Like Alander, Horvath is trying to be prepared for anything come August, when the campus re-opens.
“The university president wants all faculty to be ready to immediately transition to online if the pandemic rears its ugly head again,” he explained. “The focus now is preparing the on-ground experience, with social distancing. That means redesigning classrooms, identifying other spaces on campus [that?] can be configured to be used for instruction, and ensuring that there is technology where it’s necessary.”


But online instruction is just one challenge that institutions are facing. The sudden shift to remote work for administrative staff was, and remains, equally complex.
“We had the technologies in place, but the adoption was scattered,” said Alander of Lone Star College. “Now, chat functionality is spread across the system. We operate our service desk 24/ 7 in-house. And the self-service portal now has exceptional adoption. People go there to start their requests to search knowledge bases. That transition alone is going to help us in the future.”
A future, he stressed, far beyond the pandemic. This is another recurring theme in Cisco’s conversations with CIOs in higher education — the current crisis didn’t force change so much as accelerate change that was already under way (or should have been).
“COVID has forced the acceleration of digital transformation in very condensed timeframes for higher education. Our hope is that schools will take the best from what they’ve learned to permanently transform for the future,” says Renee Patton, Global Director of Education and Healthcare.
Cisco partners with many companies across the education ecosystem. One of those is Involvio, a partner that develops apps for student engagement and retention. Ari Winkleman, their founder, says, “Our products became mission critical overnight. We make the official app for colleges and universities around the world. And that official app became the primary communication vehicle for institutions to support their students.”
Involvio is now working on additional, pandemic-specific features, like symptom screening, exposure notification, density monitoring, and seat-booking for classrooms with limited capacity.

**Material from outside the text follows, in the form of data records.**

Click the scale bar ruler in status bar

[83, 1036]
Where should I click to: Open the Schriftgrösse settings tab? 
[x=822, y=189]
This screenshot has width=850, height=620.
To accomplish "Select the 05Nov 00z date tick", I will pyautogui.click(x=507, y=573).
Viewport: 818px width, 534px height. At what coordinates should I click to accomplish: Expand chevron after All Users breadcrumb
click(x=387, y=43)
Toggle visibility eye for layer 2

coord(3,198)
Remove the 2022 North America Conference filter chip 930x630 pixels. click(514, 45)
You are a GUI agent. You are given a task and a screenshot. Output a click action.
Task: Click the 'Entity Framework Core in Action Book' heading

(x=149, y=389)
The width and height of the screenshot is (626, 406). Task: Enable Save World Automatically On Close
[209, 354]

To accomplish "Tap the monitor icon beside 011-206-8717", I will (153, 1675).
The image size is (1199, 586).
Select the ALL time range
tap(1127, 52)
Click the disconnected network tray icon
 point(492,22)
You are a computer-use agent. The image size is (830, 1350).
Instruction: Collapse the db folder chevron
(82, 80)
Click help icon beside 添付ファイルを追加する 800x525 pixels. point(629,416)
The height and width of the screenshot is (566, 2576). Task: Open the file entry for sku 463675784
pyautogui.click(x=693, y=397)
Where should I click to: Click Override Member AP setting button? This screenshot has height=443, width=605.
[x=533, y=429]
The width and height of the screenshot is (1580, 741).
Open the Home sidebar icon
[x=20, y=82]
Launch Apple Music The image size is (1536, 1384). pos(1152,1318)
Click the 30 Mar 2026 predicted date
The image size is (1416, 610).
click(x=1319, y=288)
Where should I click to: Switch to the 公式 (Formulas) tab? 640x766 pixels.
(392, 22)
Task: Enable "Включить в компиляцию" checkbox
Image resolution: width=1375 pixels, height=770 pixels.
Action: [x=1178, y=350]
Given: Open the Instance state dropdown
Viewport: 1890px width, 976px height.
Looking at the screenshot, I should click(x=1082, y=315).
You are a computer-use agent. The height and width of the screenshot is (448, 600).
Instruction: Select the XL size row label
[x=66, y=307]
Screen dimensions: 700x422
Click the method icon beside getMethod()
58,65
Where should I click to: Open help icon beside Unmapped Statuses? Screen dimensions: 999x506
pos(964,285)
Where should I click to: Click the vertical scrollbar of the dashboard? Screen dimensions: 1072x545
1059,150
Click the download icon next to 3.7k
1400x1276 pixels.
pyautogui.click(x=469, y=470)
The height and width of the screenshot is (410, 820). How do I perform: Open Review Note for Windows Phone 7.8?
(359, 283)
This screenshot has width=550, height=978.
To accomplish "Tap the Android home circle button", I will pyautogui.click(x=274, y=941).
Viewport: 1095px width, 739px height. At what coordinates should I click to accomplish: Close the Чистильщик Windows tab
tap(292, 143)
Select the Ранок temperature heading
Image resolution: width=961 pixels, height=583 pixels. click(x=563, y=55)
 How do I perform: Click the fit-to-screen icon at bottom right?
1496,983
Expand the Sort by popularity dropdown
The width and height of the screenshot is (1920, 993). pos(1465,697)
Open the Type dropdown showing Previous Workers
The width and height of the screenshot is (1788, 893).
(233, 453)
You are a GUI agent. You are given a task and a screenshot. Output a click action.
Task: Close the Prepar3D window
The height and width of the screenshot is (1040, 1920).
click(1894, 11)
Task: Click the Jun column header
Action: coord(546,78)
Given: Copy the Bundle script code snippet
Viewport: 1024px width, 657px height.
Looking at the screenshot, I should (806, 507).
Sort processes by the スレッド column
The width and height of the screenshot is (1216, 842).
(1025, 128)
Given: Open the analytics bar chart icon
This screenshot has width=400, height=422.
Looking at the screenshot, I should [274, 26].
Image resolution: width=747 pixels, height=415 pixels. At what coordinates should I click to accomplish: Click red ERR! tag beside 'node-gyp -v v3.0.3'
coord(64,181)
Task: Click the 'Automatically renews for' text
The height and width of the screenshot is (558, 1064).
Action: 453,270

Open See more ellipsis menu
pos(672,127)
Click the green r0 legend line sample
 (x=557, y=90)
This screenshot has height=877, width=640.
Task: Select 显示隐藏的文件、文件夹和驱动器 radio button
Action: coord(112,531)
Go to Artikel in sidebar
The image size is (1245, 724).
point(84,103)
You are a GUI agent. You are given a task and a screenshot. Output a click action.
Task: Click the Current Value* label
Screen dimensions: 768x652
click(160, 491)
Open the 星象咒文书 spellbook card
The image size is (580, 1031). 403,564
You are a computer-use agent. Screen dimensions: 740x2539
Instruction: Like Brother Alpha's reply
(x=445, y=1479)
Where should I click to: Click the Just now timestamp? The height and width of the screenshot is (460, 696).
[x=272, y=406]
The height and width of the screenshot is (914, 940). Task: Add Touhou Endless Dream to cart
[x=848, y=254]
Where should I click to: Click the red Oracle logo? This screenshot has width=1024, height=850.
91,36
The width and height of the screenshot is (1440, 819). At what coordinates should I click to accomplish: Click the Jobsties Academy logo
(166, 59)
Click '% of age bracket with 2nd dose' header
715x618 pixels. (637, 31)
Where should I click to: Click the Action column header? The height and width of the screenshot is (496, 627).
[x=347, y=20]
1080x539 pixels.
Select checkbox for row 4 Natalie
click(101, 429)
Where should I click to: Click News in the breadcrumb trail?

“Our customers have walked us through their reopen scenarios and asked us to deliver brand new features,” Winkleman explained. “And what we’ve realized is that the ‘next normal’ is actually what should be happening in higher ed anyway. A more data-driven approach to operating the campus is going to yield a more convenient and rewarding student experience.”
Involvio’s apps include survey tools, which Winkleman believes will be vital as students return to campus or resume online learning for the fall semester. It will be their first opportunity to assess and weigh in on their schools’ carefully laid plans for operating during the ongoing public health crisis.
“When students come back and start interacting with the next normal, their institutions are going have to have their eyes and ears wide open,” Winkleman said. “And they’re going to have to have the tools to iterate quickly. Because student experience is becoming a digital product. And our view is that all of these new tools will stick around long-term, and that’s good for students and institutions.”
Horvath agrees.
“The model of higher education is changing to a more full-service, immediate expectation and response model, and we need the systems and resources to be able to provide that level of service,” he said. “Higher ed has notoriously been behind the curve on some of these things, often because of cost. But we really need to get inventive and find partners to collaborate with.”
“We want higher ed to be ahead of the curve,” says Patton, “projecting future jobs and areas of study, and dynamically responding to effectively prepare students for whatever the future might hold.”